There has been a lack of consensus among researchers about the adequate amount of vitamin E a person should ideally take. A recent analysis suggests that adequate level of this essential micronutrient is definitely important throughout life but is especially critical in the first 1000 days of life that starts from conception. Vitamin E is important for neurologic and brain development that happens during that period and cannot be made up later in life. It is critical for those who are very young, for the elderly and for women who are pregnant or are planning pregnancy.

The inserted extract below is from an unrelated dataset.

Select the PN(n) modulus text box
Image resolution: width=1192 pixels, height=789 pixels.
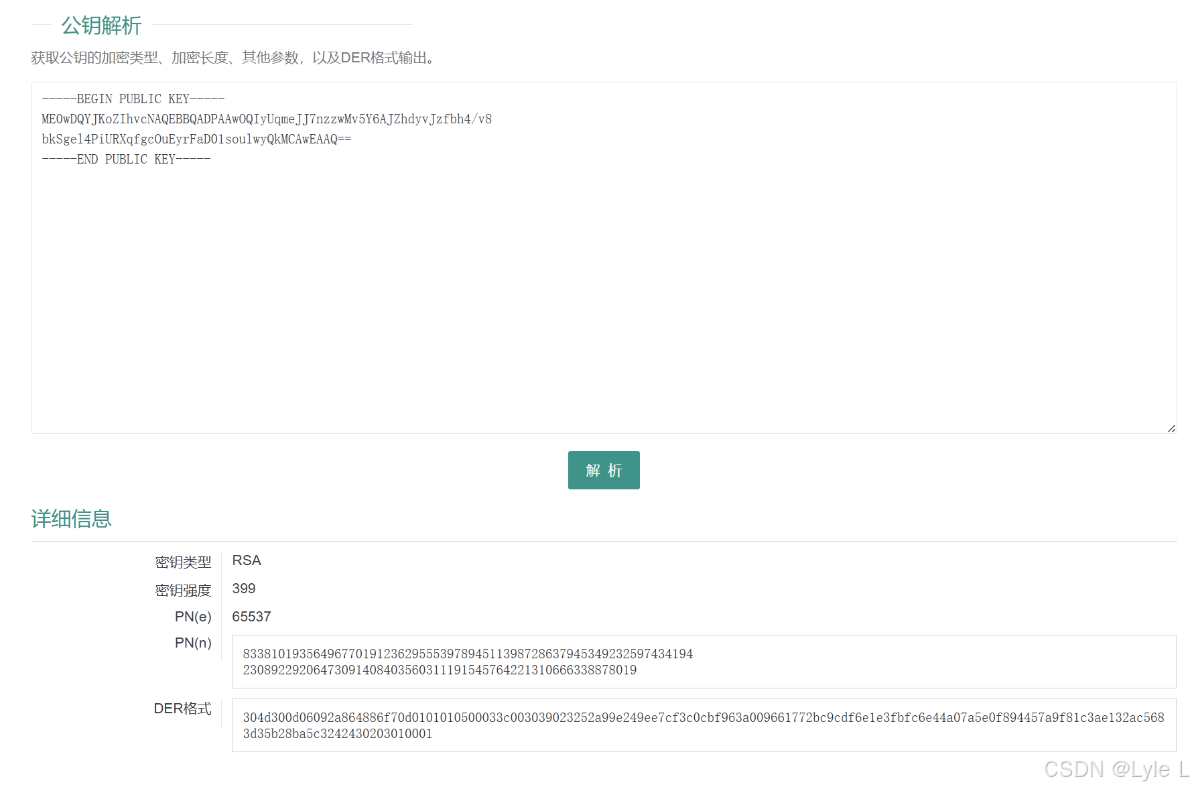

Vitamin E is one of those essential micronutrients that is often difficult to obtain through diet alone. Even in developed countries like the United States only a tiny fraction of people are consuming dietary vitamin E in adequate quantity. Maret Traber, a professor in the College of Public Health and Human Sciences at Oregon State University, principal investigator with the Linus Pauling Institute and national expert on vitamin E says that often false alarms are raised by some critics about excessive vitamin E intake. However, the fact is vitamin E intake in most people's diet is not sufficient. Traber says that there are many people who say that vitamin E deficiency never occur. That is not true. In fact, deficiency of Vitamin E is occurring in the United States and around the world at an alarming frequency. Since, the results of the same are less obvious, they often go unnoticed. Vitamin E deficiency can have a big impact on the nervous system, brain development and immunity.
The best dietary sources of Vitamin E include nuts, seeds, spinach, sun flower oil and wheat germ. Unfortunately, these sources do not rank high in an average American's diet. People are health conscious and who make the effort to eat a proper diet consume enough vitamin E. But, the trends in the general population show that an estimated 96 % women and about 90% men do not consume 15 milligrams of Vitamin E per day, which is the minimum recommended amount.
Some of the recent findings about Vitamin E outlined by Traber as stated in a review of multiple studies published in Advances in Nutrition, include the importance of vitamin E during fetal development and in the first years of life; the relation between vitamin E intake and dementia later in life; and the shortcoming of evaluating vitamin E levels through blood samples alone. The findings reveal:
– Insufficient vitamin E intake is associated with increased chances of infection, anemia, and poor results during pregnancy for both the child and the mother.
– In case the deficiency is very high, it can lead to neurological disorders and muscles detoriation in children.
– Vitamin E has a big role to play in the early development of the nervous system in the embryos.
– Higher vitamin E concentration is associated with improved cognitive function in two year old kids.
– Measuring vitamin E levels via blood sample alone is not reliable as vitamin E level in the blood rise with age as lipid levels also rise. But, that doesn't indicate if the tissues and organs are getting enough of it.
– Vitamin E intake cannot prevent the occurrence of Alzheimer's disease, but it has shown to slow down in progression.
– One of the critical fatty acids DHA is protected by Vitamin E. People with high DHA concentration have a 47% less chance of developing dementia.
– People who eat a balanced diet to get adequate levels of vitamins B, C, D and E are known to have larger brain size and higher cognitive function.
Traber recommends Vitamin E supplement for all people with at least the estimated average requirement, especially for the infants, pregnant women and the elderly.